TCP Server in Zig - Part 2 - Message Boundaries
When thinking about communication between systems using TCP, we generally think about it in terms of messages: an HTTP response, a database record, etc. The implementation though comes down to writing and reading bytes. We need a way to serialize our messages to bytes and parse bytes back into our messages. To this end, you might decide to use JSON. For example, to send a User
over TCP, we might try to do something like:
// we're using braces because our serialized message doesn't have to live any
// longer than this scope, and, in Zig, defer is tied to the scope.
{
var message = try std.json.stringifyAlloc(allocator, user, .{});
defer allocator.free(message);
_ = try posix.write(socket, message);
}
And, to read this, we'd try:
var buf: [4096]u8 = undefined;
const n = try posix.read(socket, &buf)
// note: parseFromSlice returns a wrapper that contains our parsed value and
// an arena which contains all the allocations made during parsing.

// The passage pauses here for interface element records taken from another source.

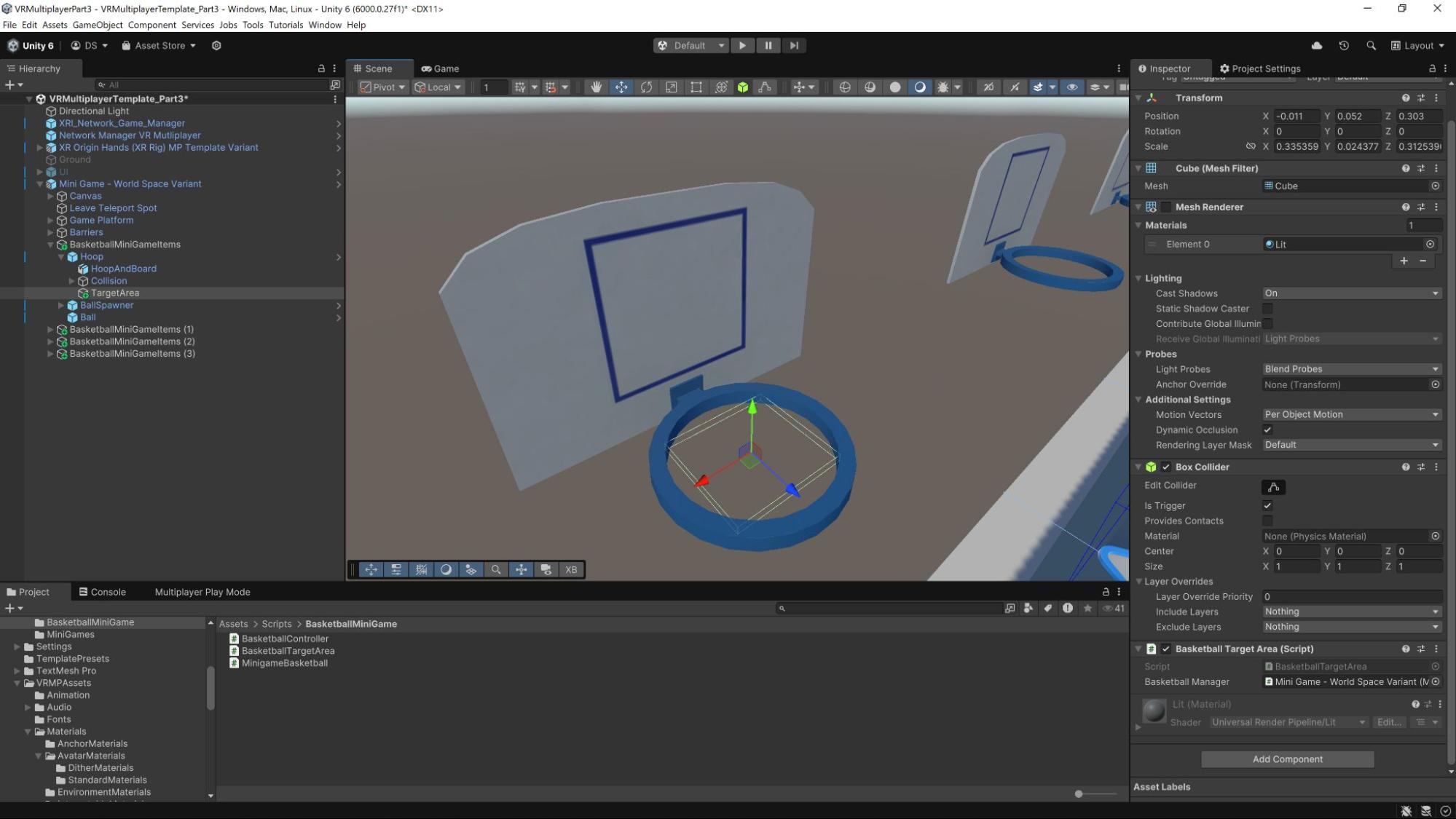Toggle the Dynamic Occlusion checkbox
The image size is (1456, 819).
tap(1267, 430)
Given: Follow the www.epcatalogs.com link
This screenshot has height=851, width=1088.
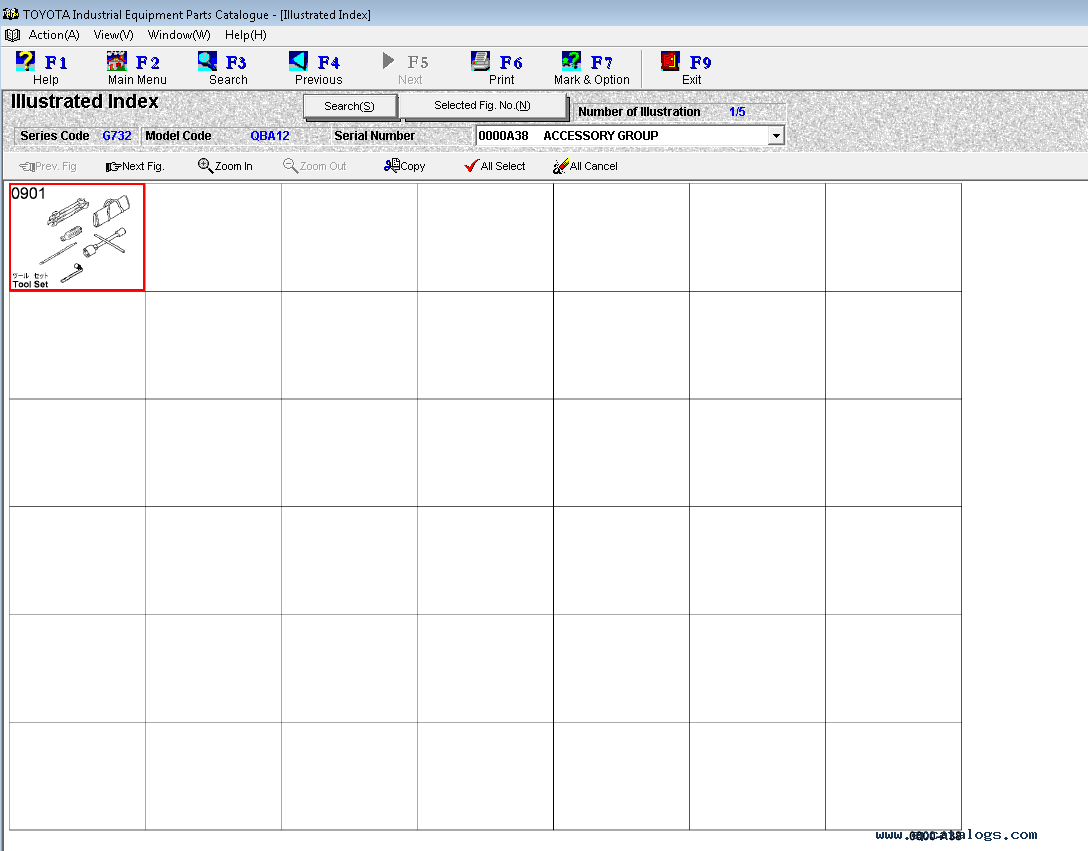Looking at the screenshot, I should point(957,833).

var parsed = try std.json.parseFromSlice(User, allocator, buf[0..n], .{})
defer parsed.deinit()
const user = parsed.value;
// use user...
The problem is that this isn't going to work. Actually, the real problem is that something like this might work fairly reliably if you're testing locally, making you think that it's working, but it will definitely not work reliably in a production environment.
It's tempting to think that if the sender does 1 write the receiver has to do 1 read. But TCP is just a continuous stream of bytes, it has no concept of message boundaries. It's possible, and quite common, that a single write will require multiple reads. In fact, if you write a 100 byte message, the receiver might need to do anywhere from 1 to 100 reads. Conversely, if you issue 2 or more writes, the other side might get all that data in a single read.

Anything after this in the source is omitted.